The right thing in the NFL could be playing slot receiver, where -- because of his size, knack of avoiding the initial jam, short-area quickness and ability to work adroitly between the hashes -- Cooper might evolve into an excellent inside No. 3 receiver. Defensive backs have a difficult time matching up with Cooper and, aside from some mental lapses catching the too-easy pass at times, he has good, usually sure hands.
Unlike many prospects in the 2010 draft, he has played special teams (the thankless gunner role to be exact), which should be appealing to most teams.
"I don't mind getting my hands a little dirty," Cooper said.

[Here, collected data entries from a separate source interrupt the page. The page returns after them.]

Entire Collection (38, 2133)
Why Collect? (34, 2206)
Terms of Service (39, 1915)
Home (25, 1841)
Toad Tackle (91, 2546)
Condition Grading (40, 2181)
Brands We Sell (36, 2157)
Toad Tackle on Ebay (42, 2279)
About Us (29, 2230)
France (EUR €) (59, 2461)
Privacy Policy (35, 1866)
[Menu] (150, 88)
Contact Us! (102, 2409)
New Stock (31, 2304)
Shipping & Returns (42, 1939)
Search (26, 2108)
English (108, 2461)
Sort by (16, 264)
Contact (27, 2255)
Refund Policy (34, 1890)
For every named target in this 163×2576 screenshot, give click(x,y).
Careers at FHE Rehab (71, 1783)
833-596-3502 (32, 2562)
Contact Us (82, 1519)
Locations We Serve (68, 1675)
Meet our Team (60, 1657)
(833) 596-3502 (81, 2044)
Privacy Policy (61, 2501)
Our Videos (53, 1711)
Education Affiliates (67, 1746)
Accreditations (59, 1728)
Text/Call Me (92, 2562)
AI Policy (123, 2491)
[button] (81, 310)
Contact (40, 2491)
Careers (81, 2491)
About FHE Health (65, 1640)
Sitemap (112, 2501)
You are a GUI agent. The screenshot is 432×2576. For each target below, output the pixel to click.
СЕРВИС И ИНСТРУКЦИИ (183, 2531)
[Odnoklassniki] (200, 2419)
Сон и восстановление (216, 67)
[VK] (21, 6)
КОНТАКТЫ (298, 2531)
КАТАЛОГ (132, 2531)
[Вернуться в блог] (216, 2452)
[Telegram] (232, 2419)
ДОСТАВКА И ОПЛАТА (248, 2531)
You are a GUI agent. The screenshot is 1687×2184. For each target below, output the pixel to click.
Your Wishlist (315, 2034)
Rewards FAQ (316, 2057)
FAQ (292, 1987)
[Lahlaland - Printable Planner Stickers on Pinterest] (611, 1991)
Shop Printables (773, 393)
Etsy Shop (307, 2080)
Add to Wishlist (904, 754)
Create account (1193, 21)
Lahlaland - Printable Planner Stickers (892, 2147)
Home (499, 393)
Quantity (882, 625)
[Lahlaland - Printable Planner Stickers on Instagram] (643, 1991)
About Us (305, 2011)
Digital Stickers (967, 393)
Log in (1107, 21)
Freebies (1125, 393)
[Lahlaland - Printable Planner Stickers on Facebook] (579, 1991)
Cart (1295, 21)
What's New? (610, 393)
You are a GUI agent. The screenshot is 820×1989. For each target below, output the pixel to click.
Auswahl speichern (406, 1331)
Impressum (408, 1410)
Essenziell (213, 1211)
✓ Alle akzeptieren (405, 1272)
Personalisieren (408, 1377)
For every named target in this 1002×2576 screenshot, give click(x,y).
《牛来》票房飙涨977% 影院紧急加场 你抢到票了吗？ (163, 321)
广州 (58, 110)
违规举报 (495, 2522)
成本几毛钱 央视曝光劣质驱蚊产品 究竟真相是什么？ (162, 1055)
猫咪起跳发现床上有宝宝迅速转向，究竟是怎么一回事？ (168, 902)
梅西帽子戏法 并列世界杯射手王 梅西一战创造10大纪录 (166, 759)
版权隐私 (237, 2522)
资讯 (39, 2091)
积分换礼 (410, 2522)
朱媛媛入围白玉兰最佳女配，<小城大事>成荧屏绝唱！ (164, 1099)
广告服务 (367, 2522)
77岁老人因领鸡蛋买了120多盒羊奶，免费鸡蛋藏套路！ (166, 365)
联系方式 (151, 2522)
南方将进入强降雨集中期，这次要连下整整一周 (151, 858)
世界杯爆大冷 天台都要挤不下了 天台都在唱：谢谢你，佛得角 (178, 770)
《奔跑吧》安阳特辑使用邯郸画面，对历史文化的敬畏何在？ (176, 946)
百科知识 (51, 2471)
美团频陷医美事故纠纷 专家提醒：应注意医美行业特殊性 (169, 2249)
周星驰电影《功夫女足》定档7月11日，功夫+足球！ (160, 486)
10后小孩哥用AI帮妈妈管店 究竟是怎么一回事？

For the most part, though, Cooper would prefer his hands be filled with catches. Although he doesn't have the degree of hype that has accompanied several former Florida wide receivers, Cooper nonetheless latched on to 81 passes for 1,496 yards and 18 scores (a touchdown every 4.5 receptions) in his career, starting in 27 of 51 appearances. In 2009, he had 51 receptions for 961 yards and nine touchdowns.
His perceived lack of speed notwithstanding, Cooper had eight games in which he caught at least three passes and averaged more than 16.0 yards per reception.
And in the Sugar Bowl against Cincinnati, he registered seven receptions for 181 yards and a touchdown.
"Clutch guy, and he plays big when you need him," Meyer said. "And he saved the very best until last."
Come the weekend, there will be teams gambling that, for Cooper, the best is yet to come.
Len Pasquarelli, a recipient of the Pro Football Hall of Fame's McCann Award for distinguished reporting, is a senior writer for ESPN.com.